------ INFORMATION GIVEN

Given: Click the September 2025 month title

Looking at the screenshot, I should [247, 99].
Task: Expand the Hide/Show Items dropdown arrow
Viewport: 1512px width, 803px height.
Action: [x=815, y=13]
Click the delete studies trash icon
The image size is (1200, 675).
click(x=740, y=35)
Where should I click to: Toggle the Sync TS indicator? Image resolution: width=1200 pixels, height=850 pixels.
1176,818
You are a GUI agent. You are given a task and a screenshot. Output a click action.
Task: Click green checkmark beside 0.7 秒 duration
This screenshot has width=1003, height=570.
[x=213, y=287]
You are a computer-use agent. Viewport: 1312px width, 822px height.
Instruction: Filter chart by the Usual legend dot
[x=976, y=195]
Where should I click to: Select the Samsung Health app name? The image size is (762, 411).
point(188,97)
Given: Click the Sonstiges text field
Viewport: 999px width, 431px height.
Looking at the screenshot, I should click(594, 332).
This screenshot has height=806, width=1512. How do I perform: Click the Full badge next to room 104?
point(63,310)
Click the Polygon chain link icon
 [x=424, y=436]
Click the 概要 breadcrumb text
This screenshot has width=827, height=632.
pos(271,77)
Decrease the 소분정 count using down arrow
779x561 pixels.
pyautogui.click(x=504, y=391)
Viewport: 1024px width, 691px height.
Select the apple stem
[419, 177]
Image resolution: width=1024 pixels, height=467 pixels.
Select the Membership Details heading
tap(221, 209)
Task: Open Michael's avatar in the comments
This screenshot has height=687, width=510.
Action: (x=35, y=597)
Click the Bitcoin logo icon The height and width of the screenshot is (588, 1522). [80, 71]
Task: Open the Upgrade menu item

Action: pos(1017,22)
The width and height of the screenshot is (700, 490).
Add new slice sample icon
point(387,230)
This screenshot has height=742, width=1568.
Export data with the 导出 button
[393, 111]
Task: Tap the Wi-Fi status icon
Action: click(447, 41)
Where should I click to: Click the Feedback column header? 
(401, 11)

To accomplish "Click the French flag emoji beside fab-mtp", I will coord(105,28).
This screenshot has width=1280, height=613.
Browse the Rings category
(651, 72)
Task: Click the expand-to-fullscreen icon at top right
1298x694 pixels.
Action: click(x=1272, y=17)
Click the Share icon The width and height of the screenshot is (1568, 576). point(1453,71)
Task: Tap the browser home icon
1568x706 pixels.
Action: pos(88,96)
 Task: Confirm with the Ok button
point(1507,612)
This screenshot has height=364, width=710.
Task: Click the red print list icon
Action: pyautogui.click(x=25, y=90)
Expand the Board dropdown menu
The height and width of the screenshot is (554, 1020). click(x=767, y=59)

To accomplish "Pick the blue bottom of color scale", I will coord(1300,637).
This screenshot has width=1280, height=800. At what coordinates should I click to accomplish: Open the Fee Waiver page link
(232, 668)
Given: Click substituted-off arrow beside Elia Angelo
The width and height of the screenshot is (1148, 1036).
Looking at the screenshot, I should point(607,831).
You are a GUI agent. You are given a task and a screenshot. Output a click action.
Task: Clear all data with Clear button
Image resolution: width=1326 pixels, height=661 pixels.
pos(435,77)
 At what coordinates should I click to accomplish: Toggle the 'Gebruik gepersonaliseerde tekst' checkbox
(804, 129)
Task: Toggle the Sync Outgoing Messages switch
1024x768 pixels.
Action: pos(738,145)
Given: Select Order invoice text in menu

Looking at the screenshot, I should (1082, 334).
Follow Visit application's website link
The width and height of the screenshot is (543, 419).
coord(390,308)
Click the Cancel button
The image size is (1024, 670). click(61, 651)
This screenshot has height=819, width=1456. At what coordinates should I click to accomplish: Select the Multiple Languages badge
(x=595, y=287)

------------

The line containing "Task: Click green" marks the end: copy exactly every line from the top of the data above down to it, that line included.

→ **TASK RESULT**:
Given: Click the September 2025 month title

Looking at the screenshot, I should [247, 99].
Task: Expand the Hide/Show Items dropdown arrow
Viewport: 1512px width, 803px height.
Action: [x=815, y=13]
Click the delete studies trash icon
The image size is (1200, 675).
click(x=740, y=35)
Where should I click to: Toggle the Sync TS indicator? Image resolution: width=1200 pixels, height=850 pixels.
1176,818
You are a GUI agent. You are given a task and a screenshot. Output a click action.
Task: Click green checkmark beside 0.7 秒 duration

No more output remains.